The two main takeaways for the farm sector are the promotion of “zero-budget natural farming” to reduce costs and bolster profits and the formation of 10,000 Farmer Producer Organisations (FPOs) to tap the benefits of scale. However, even these are not fully free of glitches, which need to be addressed before any headway can be made. The zero-expense farming, which was commended by the Economic Survey as a lucrative livelihood option for small farmers and has subsequently been presented in the Budget speech as the panacea for farmers’ ills, is yet to establish its economic and technical viability on a larger scale.
It essentially requires farmers to utilise self-prepared seeds and other inputs rather than purchase them from the market. Compost, as a replacement for fertiliser, is prescribed to be made by doping the dung and urine of desi cows with jaggery, pulses flour and soil microbes. The claim that this mode of environment-friendly farming lifts farm yields has not yet been substantiated. Many analysts believe that it can, at best, be another form of organic farming, not a substitute for the modern input-intensive agriculture, which alone can meet India’s huge requirement of food, feed, fuel, fibre and other farm products. However, well-structured studies are needed to develop a better understanding of this form of natural farming and its suitability for wider adoption.

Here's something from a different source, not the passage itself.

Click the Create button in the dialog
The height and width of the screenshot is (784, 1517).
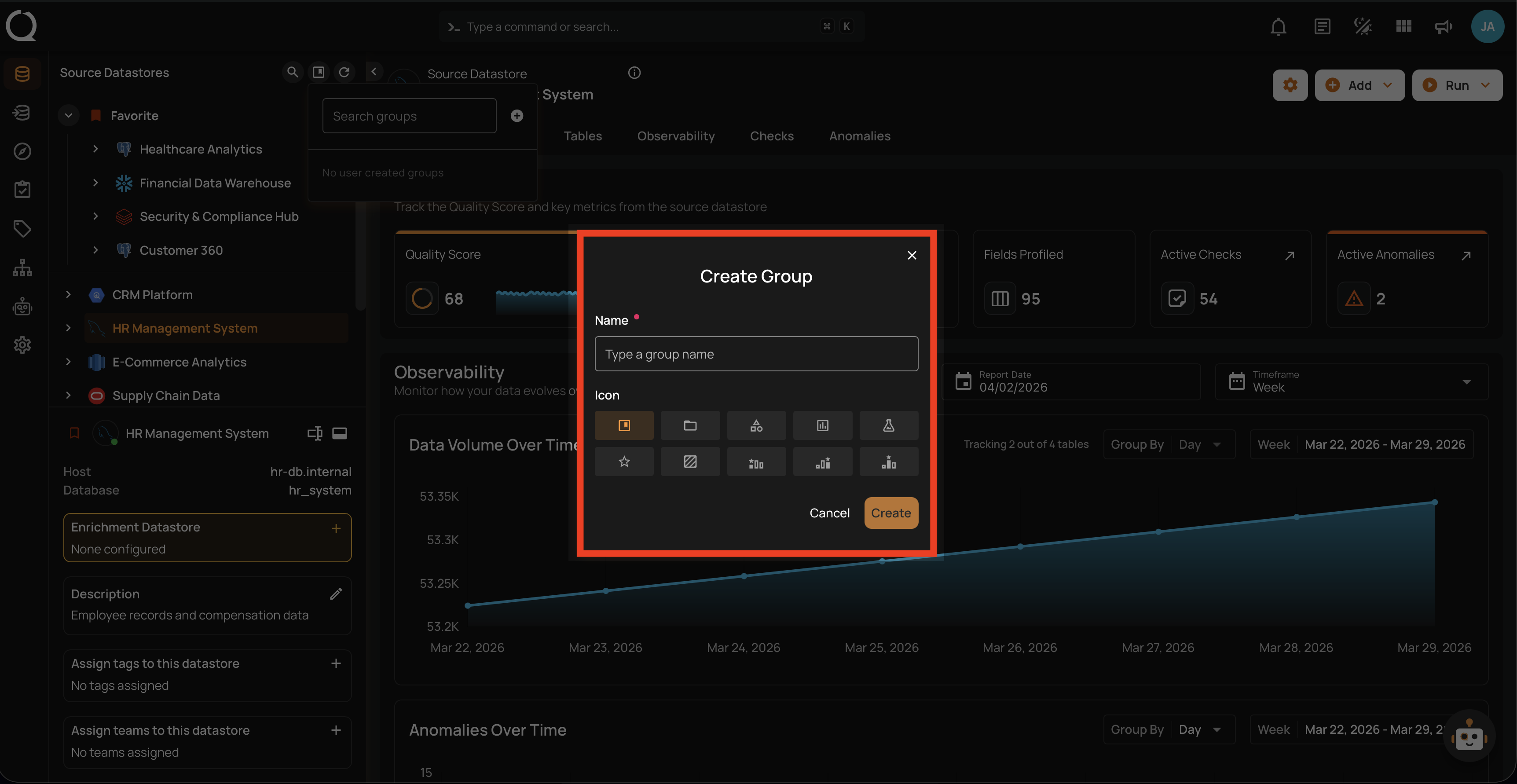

The concept of FPOs, though, is a tried and tested business model for farmers that can be a game changer for agriculture, provided some formidable problems besetting this sector are addressed. The total count of registered FPOs is reckoned to have swelled to around 4,000 in the past decade. But a sizable number of them are also known to have shut shops because of inadequate handholding by government. Their main bane is that regardless of being a hybrid of cooperative societies and private companies, they are not treated at par with either of them. Many of the incentives offered to the cooperatives or even to the start-ups are not extended to FPOs. Banks are generally wary of lending them money as they do not have large paid-up capital and also lack physical assets to offer as collateral. The Small Farmers Agribusiness Consortium and the National Bank for Agriculture and Rural Development are the only agencies which support them, but their resources are limited. Several well-judged supportive measures, besides a favourable policy environment, are needed to let these grassroots farmer bodies survive in a competitive market. If that is done, the FPOs can be a boon for the beleaguered farm economy.